**EXTRACT PROVIDED**
——————————
WOW....They grow FAST!! Adorable little critters. Hope they win lots of ribbons for you.


----------



## SDK (Jun 26, 2008)

*Re: nationals bunnies as they grow!! day 13-eyes open*

i think i'll be selling all but 1 or two of them, but the litter of three i'm def keeping one, and the others were all spoken for before birth


----------



## greatcashmeres (Jul 13, 2008)

*Re: nationals bunnies as they grow!! day 13-eyes open*

Those close up pics are adorable-they are coming along so well. :thumbup:


----------



## SDK (Jun 26, 2008)

*Re: nationals bunnies as they grow!! day 13-eyes open*

i found a little one crawling around outside the box this morning.. its like 42 and pouring and its just hopping around too cute


----------



## SDK (Jun 26, 2008)

*Re: nationals bunnies as they grow!! day 13-eyes open*

2 1/2 weeks today... they are adorable 

and my LIttle wanderer baby is adorable


----------



## ecologystudent (May 30, 2009)

*Re: nationals bunnies as they grow!!2.5 weeks new pics*

Definitely adorable! They are really a gorgeous breed.


----------



## SDK (Jun 26, 2008)

*Re: nationals bunnies as they grow!!2.5 weeks new pics*

we're aday shy of three weeks!! i loves them just now comingout and eating solid foods

and the newest litter is 3 days tomorrow


----------



## Crissa (Oct 7, 2007)

*Re: nationals bunnies as they grow!!2.5 weeks new pics*

Really, they are just so cute! I sure hope Little Wanderer is a doe for you.
——————————
**PROBLEM SET**
- a) Answer these questions about the forum thread on the growing bunnies, one answer per line:
(i) How many from the litter of three does SDK say will definitely be kept?
(ii) Where was the little one found crawling around one morning?
(iii) How old will the newest litter be tomorrow, according to SDK?
- b) From the forum thread on the growing bunnies, recast the paragraph beginning "i think i'll be selling all but 1 or two of them" as a short bulleted list that keeps its main facts.

**DATA SEGMENT**
——————————
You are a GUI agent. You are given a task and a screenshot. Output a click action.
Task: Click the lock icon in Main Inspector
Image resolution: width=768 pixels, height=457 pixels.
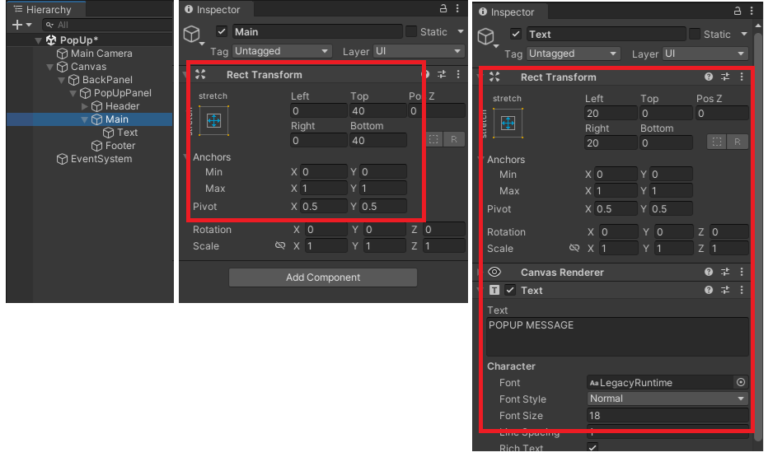point(443,8)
——————————
**EXERCISE RESULTS**
- a)
(i) One.
(ii) Outside the box.
(iii) Three days.

- b)
- All but one or two of the bunnies will be sold.
- One bunny from the litter of three will definitely be kept.
- The others were all spoken for before birth.